Rewrite the part of the records that opens with the line containing "You are a computer-use agent. Viewport: 561px" and closes with the line containing "I will 151,507.", both lines included, and give only that part. Keep the requests unchanged, and scale every coordinate in the answers by 0.65, rounding to whole numbers with halves rounded up.
--- BEGIN Input for this task ---
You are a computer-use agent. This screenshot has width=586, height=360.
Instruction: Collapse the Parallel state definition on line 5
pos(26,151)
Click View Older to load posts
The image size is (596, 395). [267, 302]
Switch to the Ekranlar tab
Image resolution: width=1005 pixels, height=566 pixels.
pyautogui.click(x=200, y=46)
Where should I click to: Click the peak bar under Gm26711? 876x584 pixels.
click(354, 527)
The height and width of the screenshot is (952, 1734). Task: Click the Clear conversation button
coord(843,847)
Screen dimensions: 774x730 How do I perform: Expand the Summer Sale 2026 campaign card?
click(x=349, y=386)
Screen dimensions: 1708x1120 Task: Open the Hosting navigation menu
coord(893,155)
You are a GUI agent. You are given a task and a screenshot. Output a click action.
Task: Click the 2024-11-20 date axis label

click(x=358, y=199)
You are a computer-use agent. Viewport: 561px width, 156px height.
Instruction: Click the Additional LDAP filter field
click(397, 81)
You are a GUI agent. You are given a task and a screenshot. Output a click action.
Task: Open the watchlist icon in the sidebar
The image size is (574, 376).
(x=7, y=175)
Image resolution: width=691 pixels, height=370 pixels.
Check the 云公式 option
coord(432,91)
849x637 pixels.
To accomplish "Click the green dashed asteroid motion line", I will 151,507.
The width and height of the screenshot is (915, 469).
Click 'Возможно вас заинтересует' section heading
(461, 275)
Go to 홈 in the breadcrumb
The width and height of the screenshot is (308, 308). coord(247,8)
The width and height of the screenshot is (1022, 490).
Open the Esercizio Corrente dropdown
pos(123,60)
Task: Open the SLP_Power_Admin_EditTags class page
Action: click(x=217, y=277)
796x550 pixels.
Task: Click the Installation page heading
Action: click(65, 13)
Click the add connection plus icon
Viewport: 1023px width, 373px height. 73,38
--- END Input for this task ---
→ Result of this exercise:
You are a computer-use agent. Viewport: 561px width, 156px height.
Instruction: Click the Additional LDAP filter field
click(258, 53)
You are a GUI agent. You are given a task and a screenshot. Output a click action.
Task: Open the watchlist icon in the sidebar
The image size is (574, 376).
(x=5, y=114)
Image resolution: width=691 pixels, height=370 pixels.
Check the 云公式 option
coord(281,59)
849x637 pixels.
To accomplish "Click the green dashed asteroid motion line", I will 98,330.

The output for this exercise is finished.